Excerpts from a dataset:
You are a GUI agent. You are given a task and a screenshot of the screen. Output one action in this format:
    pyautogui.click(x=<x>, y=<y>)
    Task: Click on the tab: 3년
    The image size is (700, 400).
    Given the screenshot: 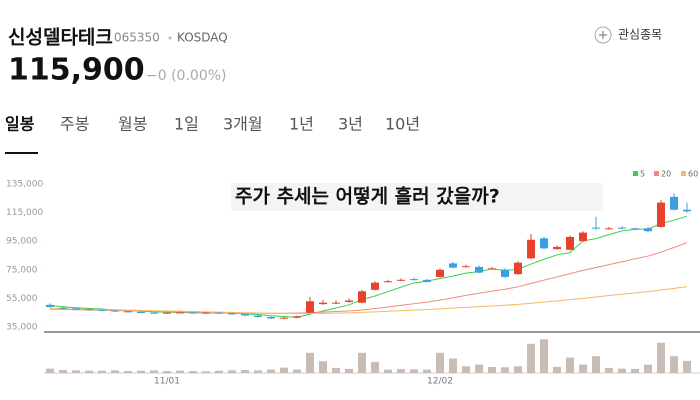 What is the action you would take?
    pyautogui.click(x=350, y=124)
    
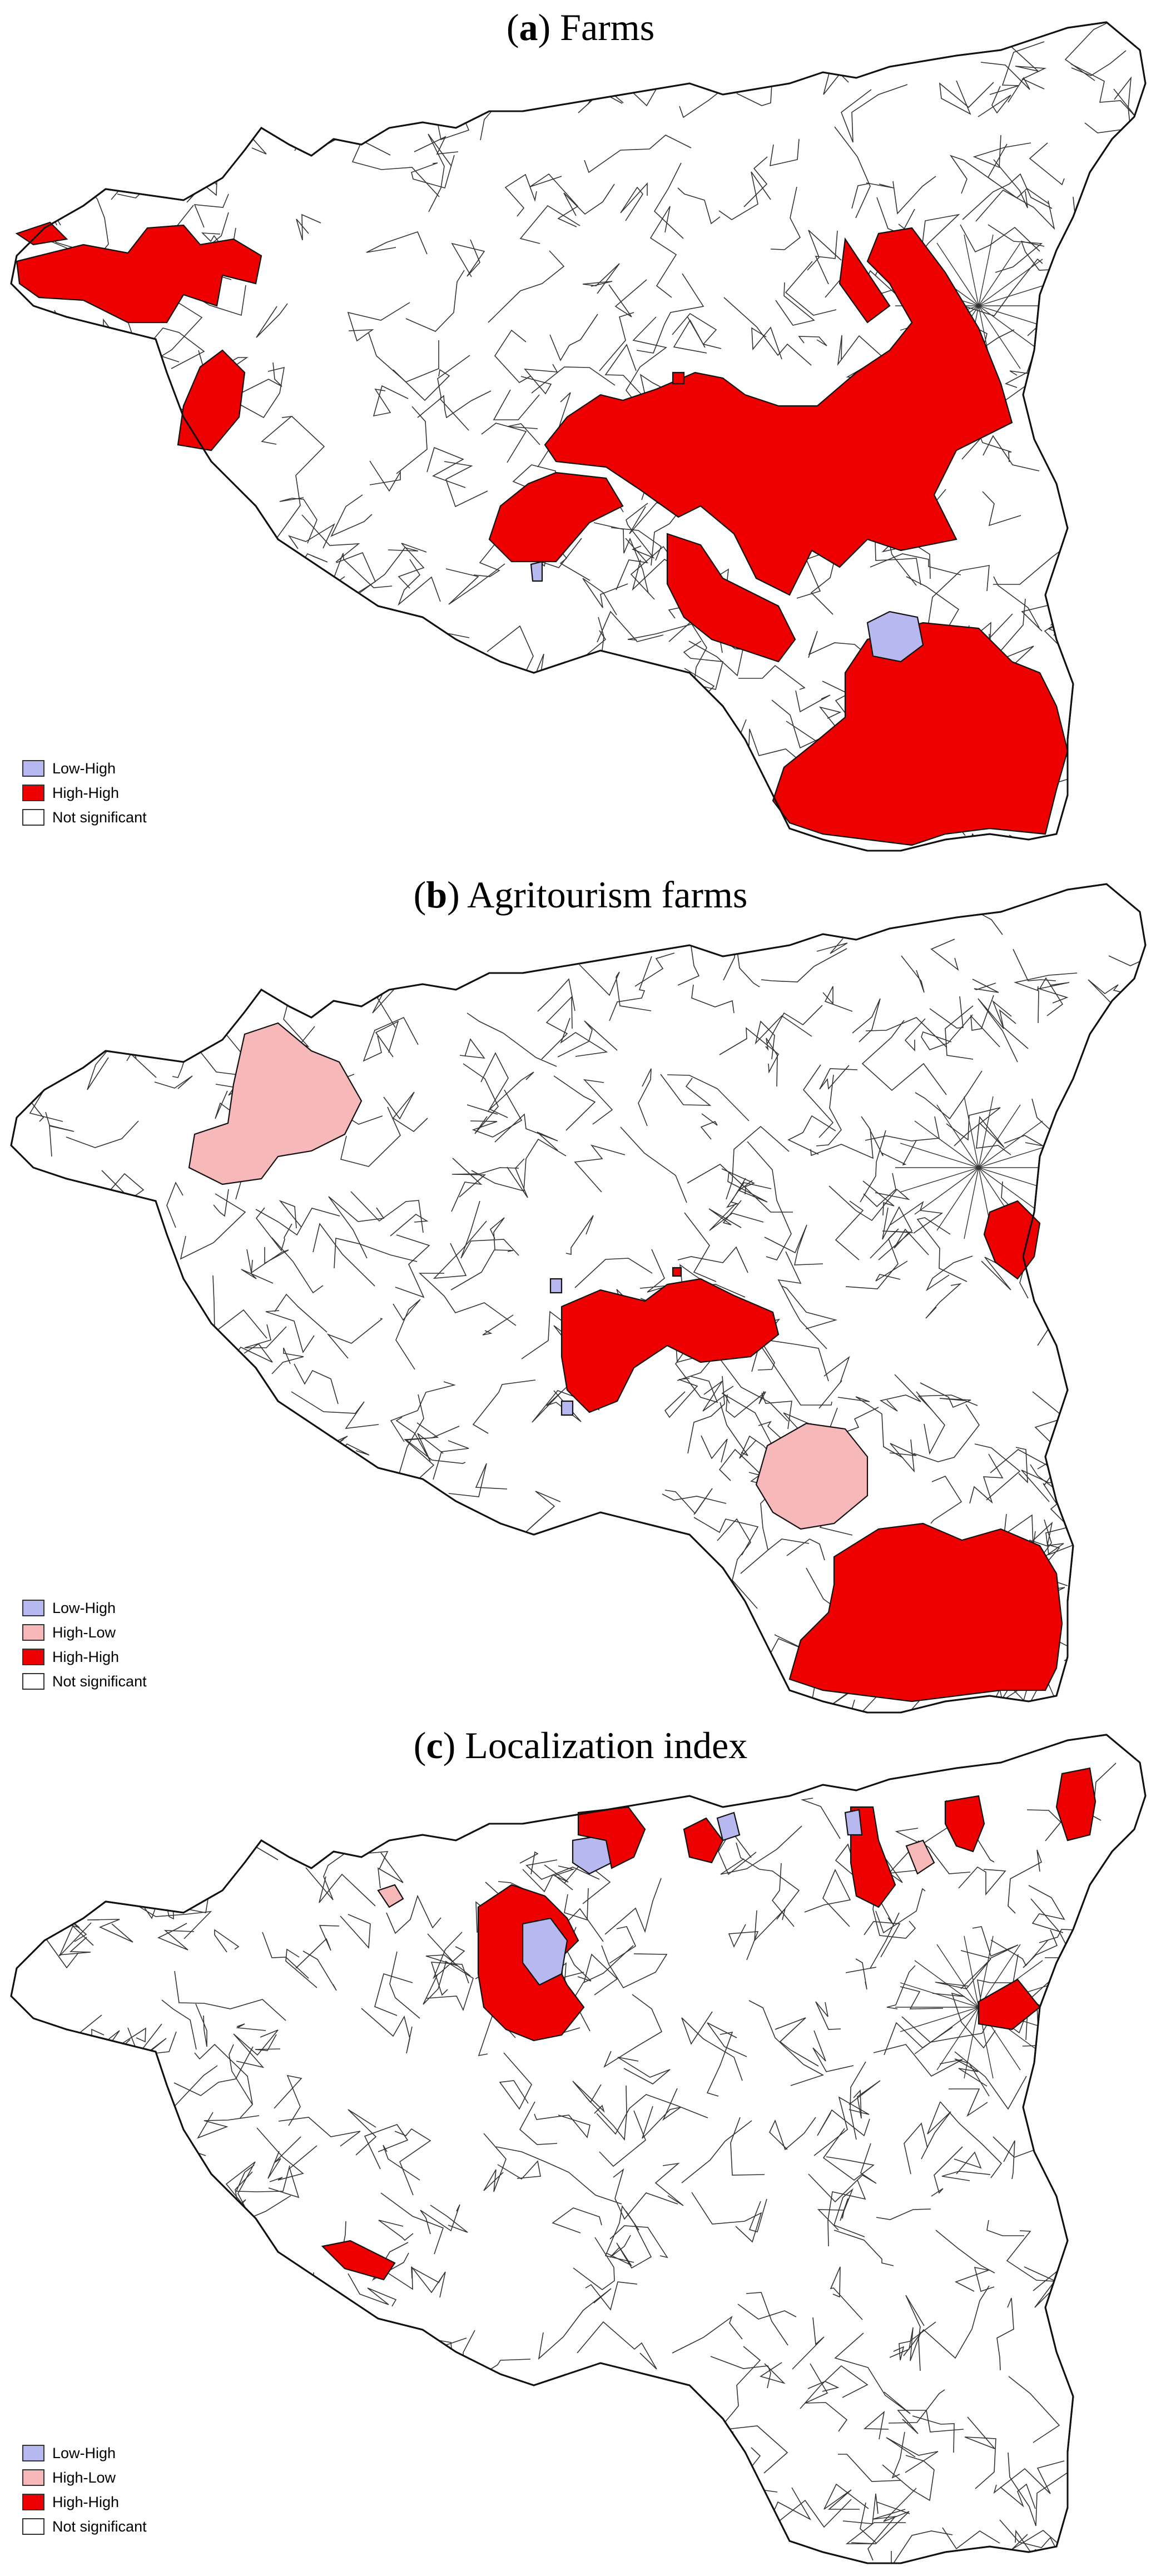 This screenshot has height=2576, width=1161. Describe the element at coordinates (1076, 1804) in the screenshot. I see `cluster-high-high` at that location.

■ EXERCISE BRIEF
Convert the material from its first line through the line containing "The image size is (700, 400)." into a Markdown table with the columns "No." and "Line", skipping any blank lines.

■ YOUR RESPONSE
| No. | Line |
|---|---|
| 1 | You are a GUI agent. You are given a task and a screenshot of the screen. Output one action in this format: |
| 2 |     pyautogui.click(x=<x>, y=<y>) |
| 3 |     Task: Click on the tab: 3년 |
| 4 |     The image size is (700, 400). |